[Stored records]
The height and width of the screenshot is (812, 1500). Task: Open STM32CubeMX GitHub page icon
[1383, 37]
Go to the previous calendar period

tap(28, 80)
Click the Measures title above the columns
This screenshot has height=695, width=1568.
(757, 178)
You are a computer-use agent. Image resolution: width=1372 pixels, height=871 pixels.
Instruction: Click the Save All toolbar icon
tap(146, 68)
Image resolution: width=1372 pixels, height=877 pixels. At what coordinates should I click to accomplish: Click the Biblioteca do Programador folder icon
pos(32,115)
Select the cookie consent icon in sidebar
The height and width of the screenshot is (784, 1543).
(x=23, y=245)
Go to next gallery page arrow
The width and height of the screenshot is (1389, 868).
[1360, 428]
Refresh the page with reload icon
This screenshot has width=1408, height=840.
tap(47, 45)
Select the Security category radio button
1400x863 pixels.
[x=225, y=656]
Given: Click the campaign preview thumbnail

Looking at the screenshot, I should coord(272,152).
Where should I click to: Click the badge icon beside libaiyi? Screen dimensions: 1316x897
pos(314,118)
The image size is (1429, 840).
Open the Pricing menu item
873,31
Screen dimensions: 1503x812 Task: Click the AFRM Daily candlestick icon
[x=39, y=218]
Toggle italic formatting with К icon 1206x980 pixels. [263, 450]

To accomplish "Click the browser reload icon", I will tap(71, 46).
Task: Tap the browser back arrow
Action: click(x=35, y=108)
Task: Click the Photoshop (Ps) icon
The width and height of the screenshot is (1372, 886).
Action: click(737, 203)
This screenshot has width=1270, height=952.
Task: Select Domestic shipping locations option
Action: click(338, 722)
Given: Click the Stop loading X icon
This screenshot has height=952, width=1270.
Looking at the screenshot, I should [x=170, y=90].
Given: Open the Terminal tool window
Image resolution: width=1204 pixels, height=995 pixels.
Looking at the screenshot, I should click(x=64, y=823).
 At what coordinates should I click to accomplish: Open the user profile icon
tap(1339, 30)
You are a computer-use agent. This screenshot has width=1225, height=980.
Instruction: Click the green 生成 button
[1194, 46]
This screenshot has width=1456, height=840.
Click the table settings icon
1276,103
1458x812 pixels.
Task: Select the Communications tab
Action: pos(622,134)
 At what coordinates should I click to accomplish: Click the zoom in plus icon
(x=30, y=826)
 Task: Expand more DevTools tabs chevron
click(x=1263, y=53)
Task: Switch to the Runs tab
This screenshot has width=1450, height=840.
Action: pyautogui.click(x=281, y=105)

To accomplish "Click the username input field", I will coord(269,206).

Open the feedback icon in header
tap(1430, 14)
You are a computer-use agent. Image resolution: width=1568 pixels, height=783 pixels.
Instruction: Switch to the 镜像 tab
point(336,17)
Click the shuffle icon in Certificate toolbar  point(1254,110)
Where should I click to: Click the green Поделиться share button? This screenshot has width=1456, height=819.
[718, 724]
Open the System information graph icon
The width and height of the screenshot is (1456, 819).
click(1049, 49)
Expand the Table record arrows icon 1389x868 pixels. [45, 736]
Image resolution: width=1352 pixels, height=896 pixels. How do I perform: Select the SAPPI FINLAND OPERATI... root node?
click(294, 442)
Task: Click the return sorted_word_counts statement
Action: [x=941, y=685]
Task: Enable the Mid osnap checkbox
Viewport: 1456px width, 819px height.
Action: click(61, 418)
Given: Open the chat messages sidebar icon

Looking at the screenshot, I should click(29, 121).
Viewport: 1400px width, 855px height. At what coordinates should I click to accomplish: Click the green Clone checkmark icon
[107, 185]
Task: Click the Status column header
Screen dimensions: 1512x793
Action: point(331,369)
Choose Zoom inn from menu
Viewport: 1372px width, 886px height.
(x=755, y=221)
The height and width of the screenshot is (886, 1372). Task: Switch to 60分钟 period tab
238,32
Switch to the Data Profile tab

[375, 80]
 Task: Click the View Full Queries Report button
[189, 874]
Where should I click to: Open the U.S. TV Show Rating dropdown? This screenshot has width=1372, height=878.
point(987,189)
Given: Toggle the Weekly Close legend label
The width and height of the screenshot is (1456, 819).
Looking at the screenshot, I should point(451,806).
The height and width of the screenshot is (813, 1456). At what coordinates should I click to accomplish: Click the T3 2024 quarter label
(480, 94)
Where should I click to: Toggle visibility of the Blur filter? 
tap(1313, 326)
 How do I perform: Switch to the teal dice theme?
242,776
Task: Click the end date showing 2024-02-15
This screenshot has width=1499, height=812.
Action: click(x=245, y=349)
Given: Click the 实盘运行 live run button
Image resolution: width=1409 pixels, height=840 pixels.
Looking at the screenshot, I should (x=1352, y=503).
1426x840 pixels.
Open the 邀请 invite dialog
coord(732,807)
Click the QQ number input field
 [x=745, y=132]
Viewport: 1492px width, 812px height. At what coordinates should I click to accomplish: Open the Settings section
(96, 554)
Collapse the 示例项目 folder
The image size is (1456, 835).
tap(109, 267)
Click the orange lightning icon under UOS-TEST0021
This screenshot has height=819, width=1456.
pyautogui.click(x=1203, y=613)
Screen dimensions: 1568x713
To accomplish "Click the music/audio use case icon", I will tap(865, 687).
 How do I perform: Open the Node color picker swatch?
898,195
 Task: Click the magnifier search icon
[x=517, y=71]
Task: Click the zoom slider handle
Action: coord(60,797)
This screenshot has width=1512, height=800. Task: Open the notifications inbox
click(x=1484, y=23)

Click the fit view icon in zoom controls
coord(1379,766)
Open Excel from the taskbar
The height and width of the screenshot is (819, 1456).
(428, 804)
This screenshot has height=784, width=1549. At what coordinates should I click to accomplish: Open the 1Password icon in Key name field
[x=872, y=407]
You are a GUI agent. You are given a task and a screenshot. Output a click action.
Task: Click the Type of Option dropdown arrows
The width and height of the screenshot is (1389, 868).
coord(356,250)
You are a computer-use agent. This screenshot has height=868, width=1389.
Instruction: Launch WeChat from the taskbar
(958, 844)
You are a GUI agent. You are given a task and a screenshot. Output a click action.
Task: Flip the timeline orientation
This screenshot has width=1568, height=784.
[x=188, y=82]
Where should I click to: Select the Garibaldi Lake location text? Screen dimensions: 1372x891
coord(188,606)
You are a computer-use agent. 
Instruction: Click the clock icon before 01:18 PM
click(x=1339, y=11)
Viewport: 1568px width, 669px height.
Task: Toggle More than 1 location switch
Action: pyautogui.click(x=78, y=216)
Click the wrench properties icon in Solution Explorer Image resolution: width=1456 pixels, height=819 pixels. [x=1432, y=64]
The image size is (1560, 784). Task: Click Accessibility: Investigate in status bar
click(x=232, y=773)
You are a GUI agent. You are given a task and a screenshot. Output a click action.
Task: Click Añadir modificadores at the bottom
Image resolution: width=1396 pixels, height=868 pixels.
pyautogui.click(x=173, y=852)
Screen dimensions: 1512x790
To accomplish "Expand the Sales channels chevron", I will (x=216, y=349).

About this task>
A verbatim copy of all the records is required. Write it out in full.

Answer space>
The height and width of the screenshot is (812, 1500). Task: Open STM32CubeMX GitHub page icon
[1383, 37]
Go to the previous calendar period

tap(28, 80)
Click the Measures title above the columns
This screenshot has height=695, width=1568.
(757, 178)
You are a computer-use agent. Image resolution: width=1372 pixels, height=871 pixels.
Instruction: Click the Save All toolbar icon
tap(146, 68)
Image resolution: width=1372 pixels, height=877 pixels. At what coordinates should I click to accomplish: Click the Biblioteca do Programador folder icon
pos(32,115)
Select the cookie consent icon in sidebar
The height and width of the screenshot is (784, 1543).
(x=23, y=245)
Go to next gallery page arrow
The width and height of the screenshot is (1389, 868).
[1360, 428]
Refresh the page with reload icon
This screenshot has width=1408, height=840.
tap(47, 45)
Select the Security category radio button
1400x863 pixels.
[x=225, y=656]
Given: Click the campaign preview thumbnail

Looking at the screenshot, I should coord(272,152).
Where should I click to: Click the badge icon beside libaiyi? Screen dimensions: 1316x897
pos(314,118)
The image size is (1429, 840).
Open the Pricing menu item
873,31
Screen dimensions: 1503x812 Task: Click the AFRM Daily candlestick icon
[x=39, y=218]
Toggle italic formatting with К icon 1206x980 pixels. [263, 450]

To accomplish "Click the browser reload icon", I will tap(71, 46).
Task: Tap the browser back arrow
Action: click(x=35, y=108)
Task: Click the Photoshop (Ps) icon
The width and height of the screenshot is (1372, 886).
Action: click(737, 203)
This screenshot has width=1270, height=952.
Task: Select Domestic shipping locations option
Action: click(338, 722)
Given: Click the Stop loading X icon
This screenshot has height=952, width=1270.
Looking at the screenshot, I should [x=170, y=90].
Given: Open the Terminal tool window
Image resolution: width=1204 pixels, height=995 pixels.
Looking at the screenshot, I should click(x=64, y=823).
 At what coordinates should I click to accomplish: Open the user profile icon
tap(1339, 30)
You are a computer-use agent. This screenshot has width=1225, height=980.
Instruction: Click the green 生成 button
[1194, 46]
This screenshot has width=1456, height=840.
Click the table settings icon
1276,103
1458x812 pixels.
Task: Select the Communications tab
Action: pos(622,134)
 At what coordinates should I click to accomplish: Click the zoom in plus icon
(x=30, y=826)
 Task: Expand more DevTools tabs chevron
click(x=1263, y=53)
Task: Switch to the Runs tab
This screenshot has width=1450, height=840.
Action: pyautogui.click(x=281, y=105)

To accomplish "Click the username input field", I will coord(269,206).

Open the feedback icon in header
tap(1430, 14)
You are a computer-use agent. Image resolution: width=1568 pixels, height=783 pixels.
Instruction: Switch to the 镜像 tab
point(336,17)
Click the shuffle icon in Certificate toolbar  point(1254,110)
Where should I click to: Click the green Поделиться share button? This screenshot has width=1456, height=819.
[718, 724]
Open the System information graph icon
The width and height of the screenshot is (1456, 819).
click(1049, 49)
Expand the Table record arrows icon 1389x868 pixels. [45, 736]
Image resolution: width=1352 pixels, height=896 pixels. How do I perform: Select the SAPPI FINLAND OPERATI... root node?
click(294, 442)
Task: Click the return sorted_word_counts statement
Action: [x=941, y=685]
Task: Enable the Mid osnap checkbox
Viewport: 1456px width, 819px height.
Action: click(61, 418)
Given: Open the chat messages sidebar icon

Looking at the screenshot, I should click(29, 121).
Viewport: 1400px width, 855px height. At what coordinates should I click to accomplish: Click the green Clone checkmark icon
[107, 185]
Task: Click the Status column header
Screen dimensions: 1512x793
Action: point(331,369)
Choose Zoom inn from menu
Viewport: 1372px width, 886px height.
(x=755, y=221)
The height and width of the screenshot is (886, 1372). Task: Switch to 60分钟 period tab
238,32
Switch to the Data Profile tab

[375, 80]
 Task: Click the View Full Queries Report button
[189, 874]
Where should I click to: Open the U.S. TV Show Rating dropdown? This screenshot has width=1372, height=878.
point(987,189)
Given: Toggle the Weekly Close legend label
The width and height of the screenshot is (1456, 819).
Looking at the screenshot, I should point(451,806).
The height and width of the screenshot is (813, 1456). At what coordinates should I click to accomplish: Click the T3 2024 quarter label
(480, 94)
Where should I click to: Toggle visibility of the Blur filter? 
tap(1313, 326)
 How do I perform: Switch to the teal dice theme?
242,776
Task: Click the end date showing 2024-02-15
This screenshot has width=1499, height=812.
Action: click(x=245, y=349)
Given: Click the 实盘运行 live run button
Image resolution: width=1409 pixels, height=840 pixels.
Looking at the screenshot, I should (x=1352, y=503).
1426x840 pixels.
Open the 邀请 invite dialog
coord(732,807)
Click the QQ number input field
 [x=745, y=132]
Viewport: 1492px width, 812px height. At what coordinates should I click to accomplish: Open the Settings section
(96, 554)
Collapse the 示例项目 folder
The image size is (1456, 835).
tap(109, 267)
Click the orange lightning icon under UOS-TEST0021
This screenshot has height=819, width=1456.
pyautogui.click(x=1203, y=613)
Screen dimensions: 1568x713
To accomplish "Click the music/audio use case icon", I will tap(865, 687).
 How do I perform: Open the Node color picker swatch?
898,195
 Task: Click the magnifier search icon
[x=517, y=71]
Task: Click the zoom slider handle
Action: coord(60,797)
This screenshot has width=1512, height=800. Task: Open the notifications inbox
click(x=1484, y=23)

Click the fit view icon in zoom controls
coord(1379,766)
Open Excel from the taskbar
The height and width of the screenshot is (819, 1456).
(428, 804)
This screenshot has height=784, width=1549. At what coordinates should I click to accomplish: Open the 1Password icon in Key name field
[x=872, y=407]
You are a GUI agent. You are given a task and a screenshot. Output a click action.
Task: Click the Type of Option dropdown arrows
The width and height of the screenshot is (1389, 868).
coord(356,250)
You are a computer-use agent. This screenshot has height=868, width=1389.
Instruction: Launch WeChat from the taskbar
(958, 844)
You are a GUI agent. You are given a task and a screenshot. Output a click action.
Task: Flip the timeline orientation
This screenshot has width=1568, height=784.
[x=188, y=82]
Where should I click to: Select the Garibaldi Lake location text? Screen dimensions: 1372x891
coord(188,606)
You are a computer-use agent. 
Instruction: Click the clock icon before 01:18 PM
click(x=1339, y=11)
Viewport: 1568px width, 669px height.
Task: Toggle More than 1 location switch
Action: pyautogui.click(x=78, y=216)
Click the wrench properties icon in Solution Explorer Image resolution: width=1456 pixels, height=819 pixels. [x=1432, y=64]
The image size is (1560, 784). Task: Click Accessibility: Investigate in status bar
click(x=232, y=773)
You are a GUI agent. You are given a task and a screenshot. Output a click action.
Task: Click Añadir modificadores at the bottom
Image resolution: width=1396 pixels, height=868 pixels.
pyautogui.click(x=173, y=852)
Screen dimensions: 1512x790
To accomplish "Expand the Sales channels chevron", I will (x=216, y=349).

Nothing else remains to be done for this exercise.